→ Information supplied:
○ ○ ○ ○ ○ ○ ○

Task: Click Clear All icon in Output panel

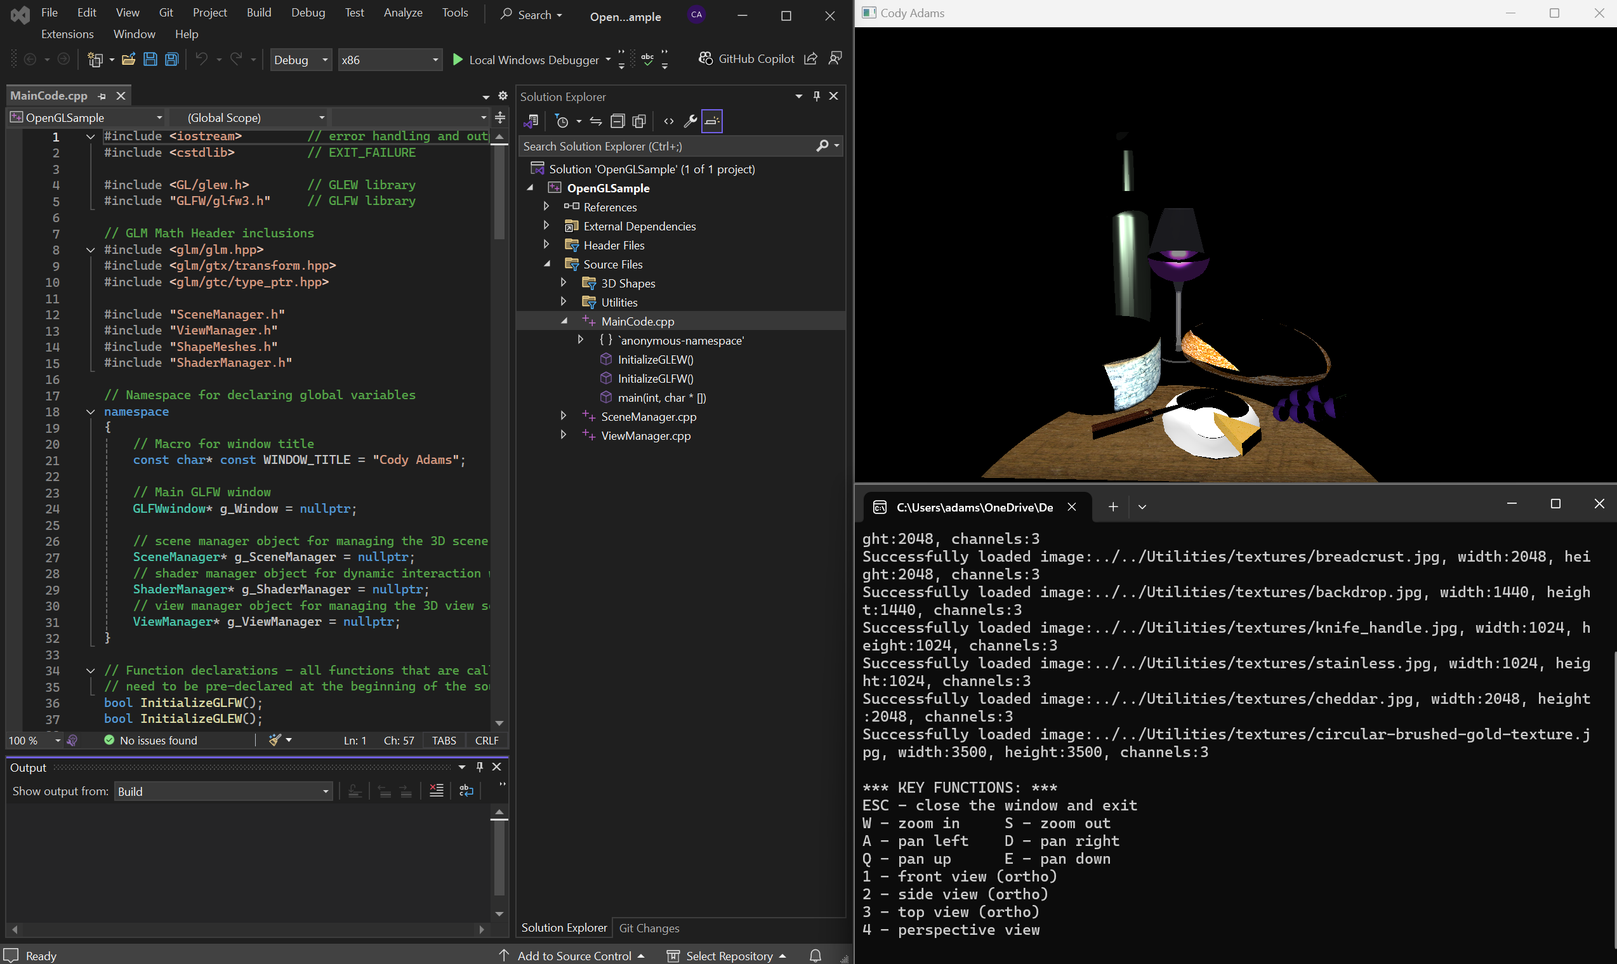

○ ○ ○ ○ ○ ○ ○

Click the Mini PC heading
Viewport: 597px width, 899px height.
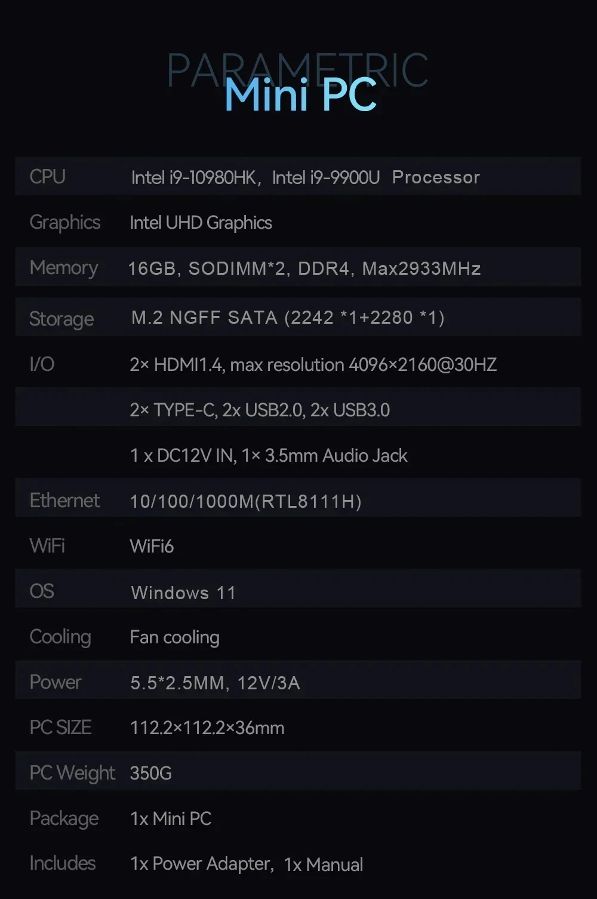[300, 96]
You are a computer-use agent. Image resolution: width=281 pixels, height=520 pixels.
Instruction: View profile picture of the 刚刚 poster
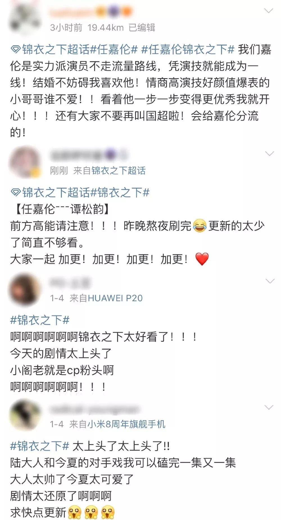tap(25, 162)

○ ○ ○ ○ ○ ○ ○

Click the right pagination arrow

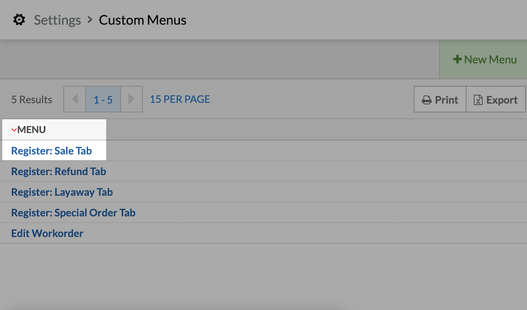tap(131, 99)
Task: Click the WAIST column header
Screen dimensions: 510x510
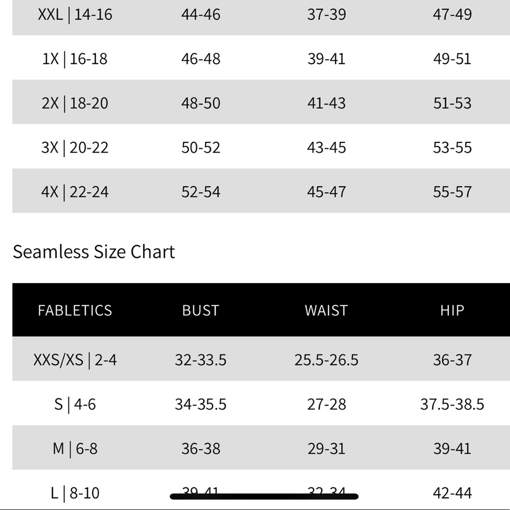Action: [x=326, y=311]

○ ○ ○ ○ ○ ○ ○

Copy out every line from the one containing "Click the Mini PC heading" through the one containing "tap(25, 162)", both included, word for word, leaving out the pictures.

Click the Mini PC heading
Viewport: 597px width, 899px height.
[300, 96]
You are a computer-use agent. Image resolution: width=281 pixels, height=520 pixels.
Instruction: View profile picture of the 刚刚 poster
tap(25, 162)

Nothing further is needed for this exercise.